++++ Provided information

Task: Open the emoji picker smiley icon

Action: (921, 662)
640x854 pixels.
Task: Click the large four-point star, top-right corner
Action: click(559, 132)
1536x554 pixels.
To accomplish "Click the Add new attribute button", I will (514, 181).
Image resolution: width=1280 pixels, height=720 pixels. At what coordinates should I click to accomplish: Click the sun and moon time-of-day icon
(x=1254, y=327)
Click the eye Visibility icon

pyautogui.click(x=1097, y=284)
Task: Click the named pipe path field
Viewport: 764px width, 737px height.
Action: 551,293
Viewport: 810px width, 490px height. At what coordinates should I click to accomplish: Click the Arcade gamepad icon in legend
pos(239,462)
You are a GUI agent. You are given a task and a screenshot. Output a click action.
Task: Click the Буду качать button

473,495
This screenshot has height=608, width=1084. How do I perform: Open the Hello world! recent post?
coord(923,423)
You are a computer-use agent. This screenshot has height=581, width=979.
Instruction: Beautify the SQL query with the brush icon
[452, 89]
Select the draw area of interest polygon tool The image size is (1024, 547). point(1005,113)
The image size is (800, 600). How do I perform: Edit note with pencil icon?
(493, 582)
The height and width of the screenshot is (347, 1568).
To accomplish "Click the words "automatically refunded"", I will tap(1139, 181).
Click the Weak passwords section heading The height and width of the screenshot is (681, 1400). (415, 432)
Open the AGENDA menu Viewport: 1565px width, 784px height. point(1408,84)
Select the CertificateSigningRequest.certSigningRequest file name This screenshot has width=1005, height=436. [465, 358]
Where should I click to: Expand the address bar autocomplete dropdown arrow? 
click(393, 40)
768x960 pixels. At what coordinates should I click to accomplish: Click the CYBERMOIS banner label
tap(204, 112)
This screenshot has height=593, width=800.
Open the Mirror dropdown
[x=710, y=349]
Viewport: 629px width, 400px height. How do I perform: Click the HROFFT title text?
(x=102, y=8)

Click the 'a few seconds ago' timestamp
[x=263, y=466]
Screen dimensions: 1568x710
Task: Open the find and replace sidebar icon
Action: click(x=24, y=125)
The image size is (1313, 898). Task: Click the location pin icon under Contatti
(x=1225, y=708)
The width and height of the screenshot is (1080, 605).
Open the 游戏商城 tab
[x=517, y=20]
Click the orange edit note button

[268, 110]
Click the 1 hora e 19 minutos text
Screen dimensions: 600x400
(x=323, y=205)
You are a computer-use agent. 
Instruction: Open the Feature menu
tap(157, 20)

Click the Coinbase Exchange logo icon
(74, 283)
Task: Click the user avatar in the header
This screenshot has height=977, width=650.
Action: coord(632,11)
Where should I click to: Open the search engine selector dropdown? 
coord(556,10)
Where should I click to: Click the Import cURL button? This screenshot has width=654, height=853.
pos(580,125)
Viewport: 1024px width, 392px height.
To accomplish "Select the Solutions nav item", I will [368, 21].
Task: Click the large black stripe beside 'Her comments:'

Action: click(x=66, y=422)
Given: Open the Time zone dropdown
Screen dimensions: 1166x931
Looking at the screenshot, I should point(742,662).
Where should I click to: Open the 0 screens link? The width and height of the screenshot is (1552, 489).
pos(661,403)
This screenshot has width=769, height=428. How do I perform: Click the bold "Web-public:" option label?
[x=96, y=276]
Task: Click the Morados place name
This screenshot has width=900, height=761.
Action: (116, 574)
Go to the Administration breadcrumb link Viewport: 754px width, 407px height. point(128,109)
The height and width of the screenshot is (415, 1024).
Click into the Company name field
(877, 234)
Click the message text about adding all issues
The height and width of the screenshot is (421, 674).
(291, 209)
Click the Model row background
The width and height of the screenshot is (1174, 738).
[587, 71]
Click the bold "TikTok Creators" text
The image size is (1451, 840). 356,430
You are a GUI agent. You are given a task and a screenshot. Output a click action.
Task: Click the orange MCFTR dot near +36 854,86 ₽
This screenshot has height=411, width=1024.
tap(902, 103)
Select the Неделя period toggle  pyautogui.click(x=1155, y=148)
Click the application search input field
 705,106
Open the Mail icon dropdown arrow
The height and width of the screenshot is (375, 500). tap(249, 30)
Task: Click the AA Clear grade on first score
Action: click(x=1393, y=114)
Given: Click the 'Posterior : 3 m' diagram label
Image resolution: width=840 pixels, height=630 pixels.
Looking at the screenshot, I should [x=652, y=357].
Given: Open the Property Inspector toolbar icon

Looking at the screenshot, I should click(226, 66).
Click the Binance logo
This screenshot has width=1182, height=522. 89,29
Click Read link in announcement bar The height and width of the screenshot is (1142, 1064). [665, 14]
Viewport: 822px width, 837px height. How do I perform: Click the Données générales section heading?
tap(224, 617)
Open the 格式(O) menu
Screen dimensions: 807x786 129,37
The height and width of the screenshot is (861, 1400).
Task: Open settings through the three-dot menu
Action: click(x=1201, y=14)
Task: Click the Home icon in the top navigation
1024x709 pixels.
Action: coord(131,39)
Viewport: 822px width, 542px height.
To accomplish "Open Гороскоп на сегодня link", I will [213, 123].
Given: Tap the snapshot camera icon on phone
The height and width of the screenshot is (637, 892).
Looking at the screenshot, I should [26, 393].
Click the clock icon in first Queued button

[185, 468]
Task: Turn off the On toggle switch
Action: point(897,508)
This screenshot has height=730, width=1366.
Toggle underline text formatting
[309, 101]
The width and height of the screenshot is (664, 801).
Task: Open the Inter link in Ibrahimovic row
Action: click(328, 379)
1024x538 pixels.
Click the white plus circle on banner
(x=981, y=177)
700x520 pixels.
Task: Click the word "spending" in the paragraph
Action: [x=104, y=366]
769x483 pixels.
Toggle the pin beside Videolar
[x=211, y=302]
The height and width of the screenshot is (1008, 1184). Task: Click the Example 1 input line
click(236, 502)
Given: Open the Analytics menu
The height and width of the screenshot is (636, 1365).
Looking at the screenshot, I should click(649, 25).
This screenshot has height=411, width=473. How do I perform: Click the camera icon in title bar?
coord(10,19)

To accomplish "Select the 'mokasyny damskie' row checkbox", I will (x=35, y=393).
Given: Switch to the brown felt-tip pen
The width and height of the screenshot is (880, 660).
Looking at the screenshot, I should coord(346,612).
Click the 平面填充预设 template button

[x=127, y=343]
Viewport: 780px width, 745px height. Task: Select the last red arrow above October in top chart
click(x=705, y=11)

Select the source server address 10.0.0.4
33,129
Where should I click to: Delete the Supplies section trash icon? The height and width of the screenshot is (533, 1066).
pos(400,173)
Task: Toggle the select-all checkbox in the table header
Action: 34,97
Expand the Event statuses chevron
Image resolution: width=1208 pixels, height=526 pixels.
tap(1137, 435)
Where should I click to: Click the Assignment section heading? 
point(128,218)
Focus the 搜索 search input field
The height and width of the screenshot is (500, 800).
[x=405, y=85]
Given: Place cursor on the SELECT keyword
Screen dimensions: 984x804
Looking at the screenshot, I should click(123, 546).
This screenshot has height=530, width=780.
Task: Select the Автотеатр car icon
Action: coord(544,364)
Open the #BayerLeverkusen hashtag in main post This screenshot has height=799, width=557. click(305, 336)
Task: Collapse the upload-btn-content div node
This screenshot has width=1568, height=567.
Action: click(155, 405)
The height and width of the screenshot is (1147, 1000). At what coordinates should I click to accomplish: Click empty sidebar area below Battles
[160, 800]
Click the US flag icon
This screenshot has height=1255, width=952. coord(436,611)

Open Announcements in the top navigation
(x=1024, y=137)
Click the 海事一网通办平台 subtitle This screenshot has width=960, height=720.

++++++++

→ **What to work on**
Would you please print every record exactly as written?

→ **Answer for the task**
Task: Open the emoji picker smiley icon

Action: (921, 662)
640x854 pixels.
Task: Click the large four-point star, top-right corner
Action: click(559, 132)
1536x554 pixels.
To accomplish "Click the Add new attribute button", I will (514, 181).
Image resolution: width=1280 pixels, height=720 pixels. At what coordinates should I click to accomplish: Click the sun and moon time-of-day icon
(x=1254, y=327)
Click the eye Visibility icon

pyautogui.click(x=1097, y=284)
Task: Click the named pipe path field
Viewport: 764px width, 737px height.
Action: 551,293
Viewport: 810px width, 490px height. At what coordinates should I click to accomplish: Click the Arcade gamepad icon in legend
pos(239,462)
You are a GUI agent. You are given a task and a screenshot. Output a click action.
Task: Click the Буду качать button

473,495
This screenshot has height=608, width=1084. How do I perform: Open the Hello world! recent post?
coord(923,423)
You are a computer-use agent. This screenshot has height=581, width=979.
Instruction: Beautify the SQL query with the brush icon
[452, 89]
Select the draw area of interest polygon tool The image size is (1024, 547). point(1005,113)
The image size is (800, 600). How do I perform: Edit note with pencil icon?
(493, 582)
The height and width of the screenshot is (347, 1568).
To accomplish "Click the words "automatically refunded"", I will tap(1139, 181).
Click the Weak passwords section heading The height and width of the screenshot is (681, 1400). (415, 432)
Open the AGENDA menu Viewport: 1565px width, 784px height. point(1408,84)
Select the CertificateSigningRequest.certSigningRequest file name This screenshot has width=1005, height=436. [465, 358]
Where should I click to: Expand the address bar autocomplete dropdown arrow? 
click(393, 40)
768x960 pixels. At what coordinates should I click to accomplish: Click the CYBERMOIS banner label
tap(204, 112)
This screenshot has height=593, width=800.
Open the Mirror dropdown
[x=710, y=349]
Viewport: 629px width, 400px height. How do I perform: Click the HROFFT title text?
(x=102, y=8)

Click the 'a few seconds ago' timestamp
[x=263, y=466]
Screen dimensions: 1568x710
Task: Open the find and replace sidebar icon
Action: click(x=24, y=125)
The image size is (1313, 898). Task: Click the location pin icon under Contatti
(x=1225, y=708)
The width and height of the screenshot is (1080, 605).
Open the 游戏商城 tab
[x=517, y=20]
Click the orange edit note button

[268, 110]
Click the 1 hora e 19 minutos text
Screen dimensions: 600x400
(x=323, y=205)
You are a computer-use agent. 
Instruction: Open the Feature menu
tap(157, 20)

Click the Coinbase Exchange logo icon
(74, 283)
Task: Click the user avatar in the header
This screenshot has height=977, width=650.
Action: coord(632,11)
Where should I click to: Open the search engine selector dropdown? 
coord(556,10)
Where should I click to: Click the Import cURL button? This screenshot has width=654, height=853.
pos(580,125)
Viewport: 1024px width, 392px height.
To accomplish "Select the Solutions nav item", I will [368, 21].
Task: Click the large black stripe beside 'Her comments:'

Action: click(x=66, y=422)
Given: Open the Time zone dropdown
Screen dimensions: 1166x931
Looking at the screenshot, I should point(742,662).
Where should I click to: Open the 0 screens link? The width and height of the screenshot is (1552, 489).
pos(661,403)
This screenshot has width=769, height=428. How do I perform: Click the bold "Web-public:" option label?
[x=96, y=276]
Task: Click the Morados place name
This screenshot has width=900, height=761.
Action: (116, 574)
Go to the Administration breadcrumb link Viewport: 754px width, 407px height. point(128,109)
The height and width of the screenshot is (415, 1024).
Click into the Company name field
(877, 234)
Click the message text about adding all issues
The height and width of the screenshot is (421, 674).
(291, 209)
Click the Model row background
The width and height of the screenshot is (1174, 738).
[587, 71]
Click the bold "TikTok Creators" text
The image size is (1451, 840). 356,430
You are a GUI agent. You are given a task and a screenshot. Output a click action.
Task: Click the orange MCFTR dot near +36 854,86 ₽
This screenshot has height=411, width=1024.
tap(902, 103)
Select the Неделя period toggle  pyautogui.click(x=1155, y=148)
Click the application search input field
 705,106
Open the Mail icon dropdown arrow
The height and width of the screenshot is (375, 500). tap(249, 30)
Task: Click the AA Clear grade on first score
Action: click(x=1393, y=114)
Given: Click the 'Posterior : 3 m' diagram label
Image resolution: width=840 pixels, height=630 pixels.
Looking at the screenshot, I should [x=652, y=357].
Given: Open the Property Inspector toolbar icon

Looking at the screenshot, I should click(226, 66).
Click the Binance logo
This screenshot has width=1182, height=522. 89,29
Click Read link in announcement bar The height and width of the screenshot is (1142, 1064). [665, 14]
Viewport: 822px width, 837px height. How do I perform: Click the Données générales section heading?
tap(224, 617)
Open the 格式(O) menu
Screen dimensions: 807x786 129,37
The height and width of the screenshot is (861, 1400).
Task: Open settings through the three-dot menu
Action: click(x=1201, y=14)
Task: Click the Home icon in the top navigation
1024x709 pixels.
Action: coord(131,39)
Viewport: 822px width, 542px height.
To accomplish "Open Гороскоп на сегодня link", I will [213, 123].
Given: Tap the snapshot camera icon on phone
The height and width of the screenshot is (637, 892).
Looking at the screenshot, I should [26, 393].
Click the clock icon in first Queued button

[185, 468]
Task: Turn off the On toggle switch
Action: point(897,508)
This screenshot has height=730, width=1366.
Toggle underline text formatting
[309, 101]
The width and height of the screenshot is (664, 801).
Task: Open the Inter link in Ibrahimovic row
Action: click(328, 379)
1024x538 pixels.
Click the white plus circle on banner
(x=981, y=177)
700x520 pixels.
Task: Click the word "spending" in the paragraph
Action: [x=104, y=366]
769x483 pixels.
Toggle the pin beside Videolar
[x=211, y=302]
The height and width of the screenshot is (1008, 1184). Task: Click the Example 1 input line
click(236, 502)
Given: Open the Analytics menu
The height and width of the screenshot is (636, 1365).
Looking at the screenshot, I should click(649, 25).
This screenshot has height=411, width=473. How do I perform: Click the camera icon in title bar?
coord(10,19)

To accomplish "Select the 'mokasyny damskie' row checkbox", I will (x=35, y=393).
Given: Switch to the brown felt-tip pen
The width and height of the screenshot is (880, 660).
Looking at the screenshot, I should coord(346,612).
Click the 平面填充预设 template button

[x=127, y=343]
Viewport: 780px width, 745px height. Task: Select the last red arrow above October in top chart
click(x=705, y=11)

Select the source server address 10.0.0.4
33,129
Where should I click to: Delete the Supplies section trash icon? The height and width of the screenshot is (533, 1066).
pos(400,173)
Task: Toggle the select-all checkbox in the table header
Action: 34,97
Expand the Event statuses chevron
Image resolution: width=1208 pixels, height=526 pixels.
tap(1137, 435)
Where should I click to: Click the Assignment section heading? 
point(128,218)
Focus the 搜索 search input field
The height and width of the screenshot is (500, 800).
[x=405, y=85]
Given: Place cursor on the SELECT keyword
Screen dimensions: 984x804
Looking at the screenshot, I should click(123, 546).
This screenshot has height=530, width=780.
Task: Select the Автотеатр car icon
Action: coord(544,364)
Open the #BayerLeverkusen hashtag in main post This screenshot has height=799, width=557. click(305, 336)
Task: Collapse the upload-btn-content div node
This screenshot has width=1568, height=567.
Action: click(155, 405)
The height and width of the screenshot is (1147, 1000). At what coordinates should I click to accomplish: Click empty sidebar area below Battles
[160, 800]
Click the US flag icon
This screenshot has height=1255, width=952. coord(436,611)

Open Announcements in the top navigation
(x=1024, y=137)
Click the 海事一网通办平台 subtitle This screenshot has width=960, height=720.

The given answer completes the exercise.